[What you have to do]
Without any pictures, reproduce exactly the lines running from the line containing "Task: Click the green Xbox app icon" through the end of the entries.

Stored items
== Segment start ==
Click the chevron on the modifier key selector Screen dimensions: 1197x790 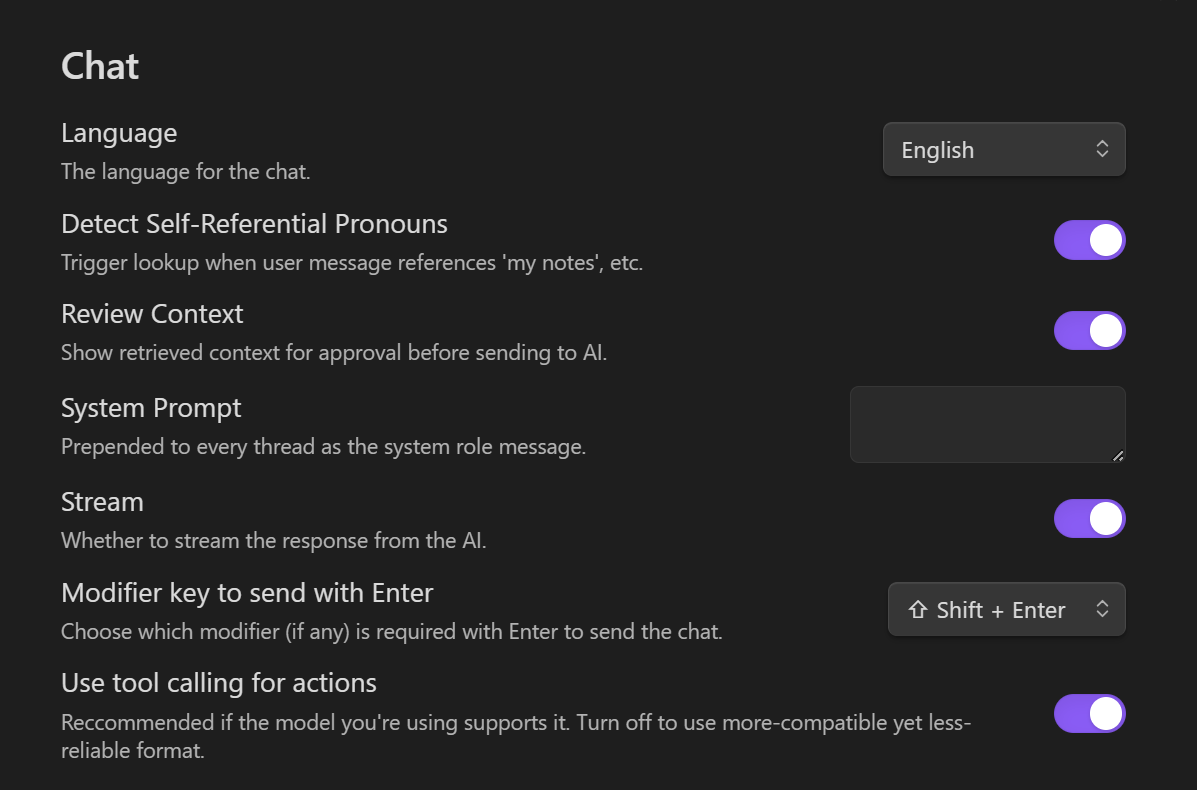(1102, 609)
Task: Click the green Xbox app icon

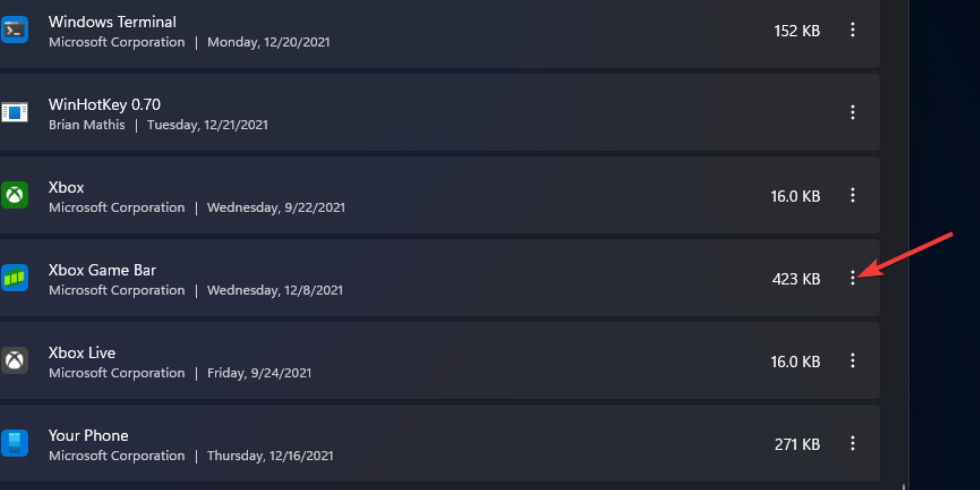Action: coord(14,195)
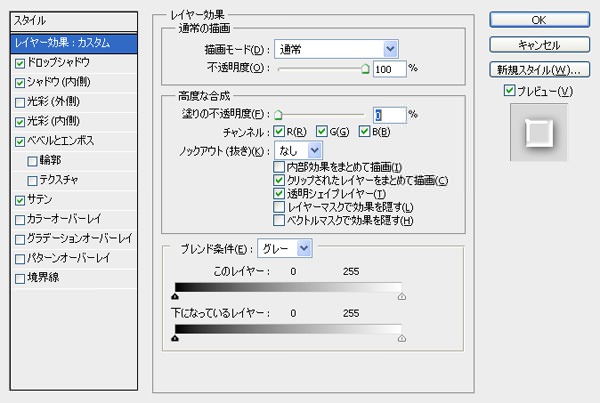Uncheck the ドロップシャドウ effect checkbox

pos(21,62)
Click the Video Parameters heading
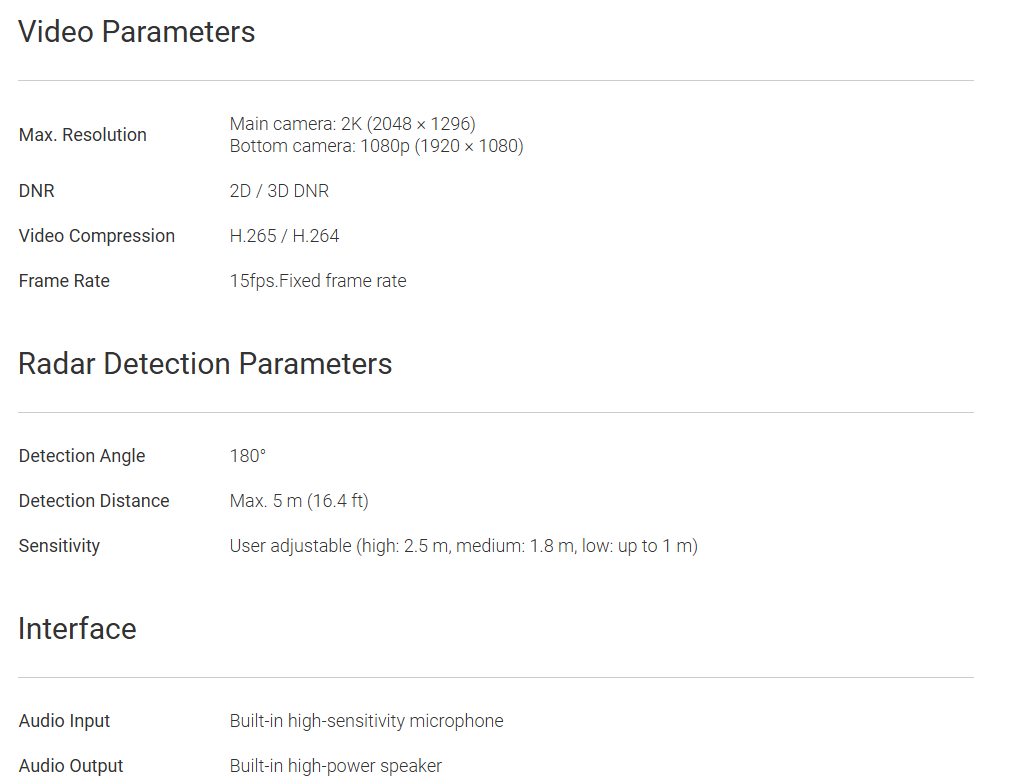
== Segment end ==
[Result for this exercise]
Task: Click the green Xbox app icon

Action: coord(14,195)
Uncheck the ドロップシャドウ effect checkbox

pos(21,62)
Click the Video Parameters heading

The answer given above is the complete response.